Außerdem spricht Latza über seinen bevorstehenden Wechsel zum künftigen Zweitligisten FC Schalke 04.
SPORT1: Herr Latza, nach 30 Spielen hat der FSV Mainz 05 fünf Punkte Vorsprung auf den Relegationsplatz - und ein Spiel weniger absolviert. Da kann nichts mehr schiefgehen, oder?
Latza: Wir wissen, dass wir noch nicht durch sind. Wir haben eine super Ausgangslage, die wir zu Beginn der Rückrunde niemals erwartet hätten. Wir wollen den Lauf, den wir haben, aber weiter fortsetzen und den Klassenerhalt so schnell wie möglich klarzumachen. Alle Sinne sind geschärft.
SPORT1: Der nächste Gegner ist am Montag der Tabellenvorletzte Hertha BSC. Die Berliner waren jetzt zwei Wochen im eigenen Wohnzimmer. Wie gefährlich ist es zu sagen, dass sie jetzt nicht im Saft sind?
Latza: Das ist sehr gefährlich, wir dürfen sie nicht unterschätzen. Wenn ich zwei Wochen in Quarantäne gewesen wäre, dann wäre ich sehr heiß aufs Spiel.
Latza: "War wohl wichtig, dass Spieler den Verein verlassen haben"
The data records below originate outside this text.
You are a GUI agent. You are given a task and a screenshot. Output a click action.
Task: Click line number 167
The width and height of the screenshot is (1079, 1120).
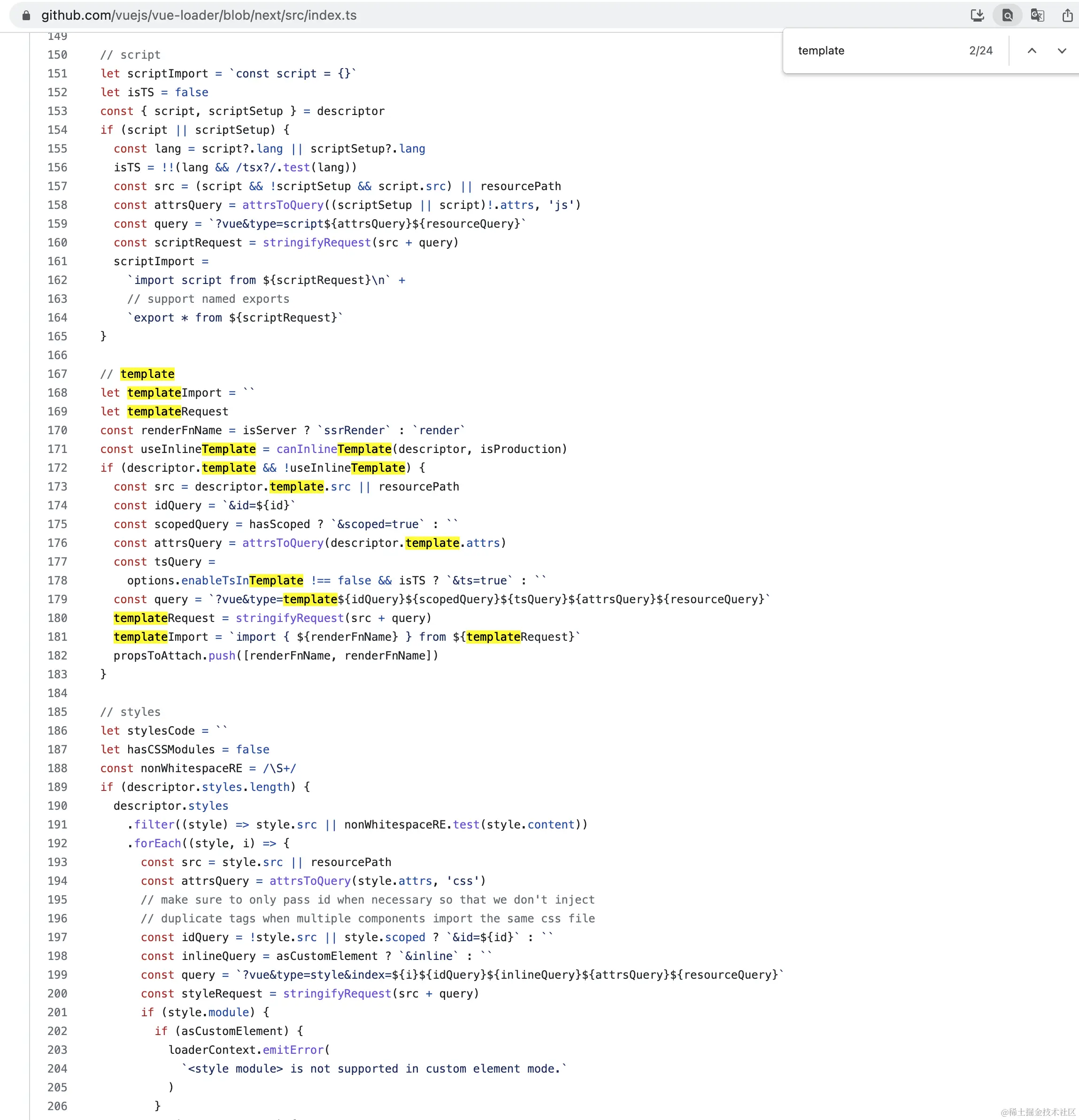pos(57,374)
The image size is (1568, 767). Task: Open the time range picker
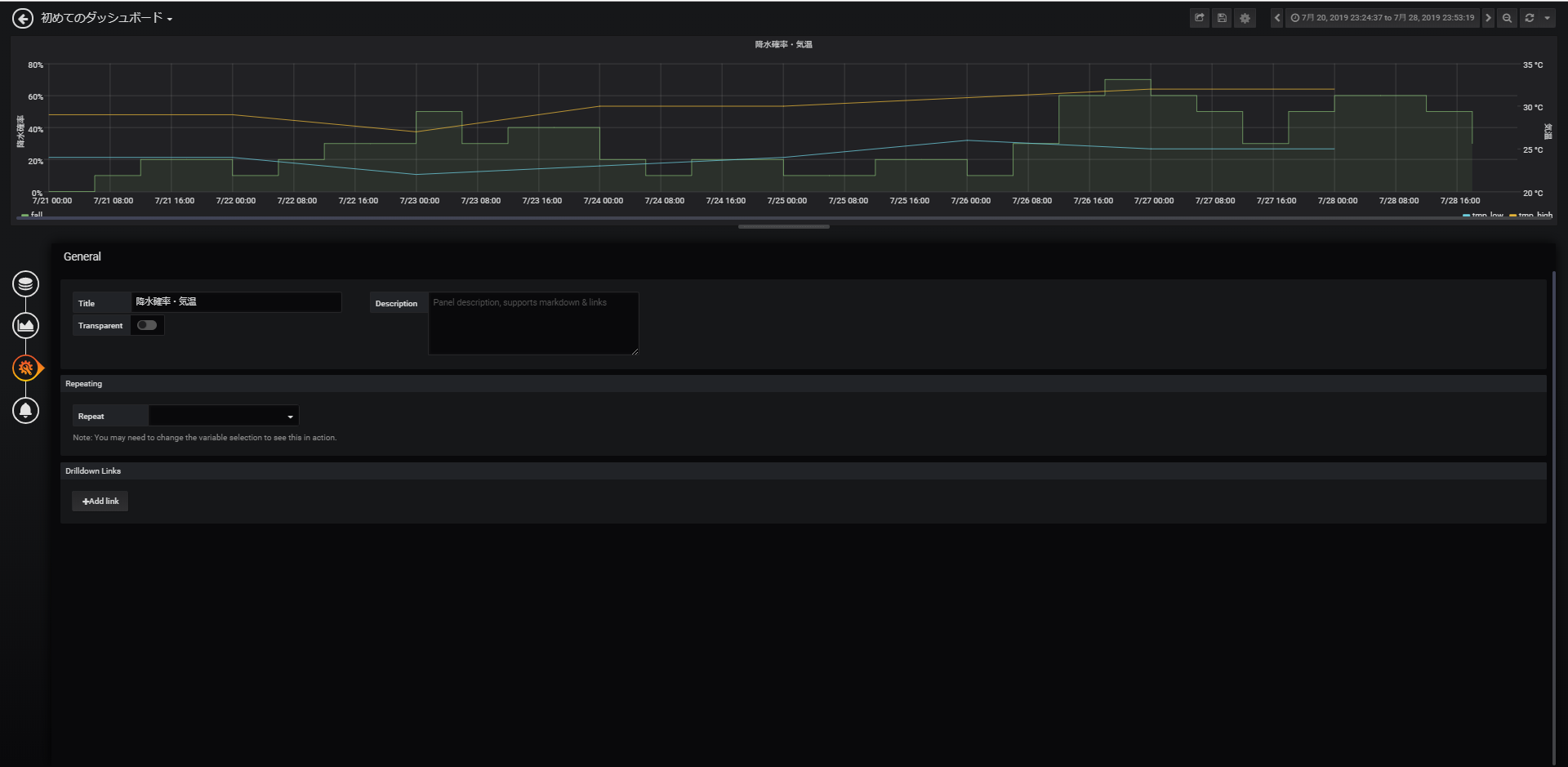coord(1383,18)
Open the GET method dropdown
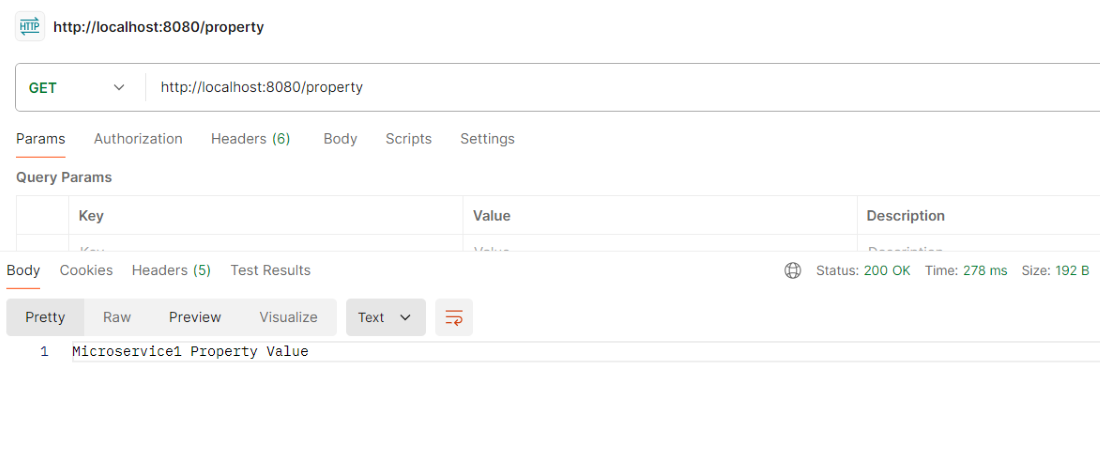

SPORT1: Mit einem Sieg gegen Hertha sind Sie so gut wie durch. Herrscht daher Endspiel-Stimmung?
Latza: Bei uns herrscht seit Beginn der Rückrunde Endspiel-Stimmung. Wir müssen jedes Spiel so angehen, als ob es das letzte Spiele der Saison wäre und es um den Klassenerhalt geht.
SPORT1: Wie ist der Aufschwung in der Rückrunde zu erklären und was hat die entscheidenden Impulse gegeben?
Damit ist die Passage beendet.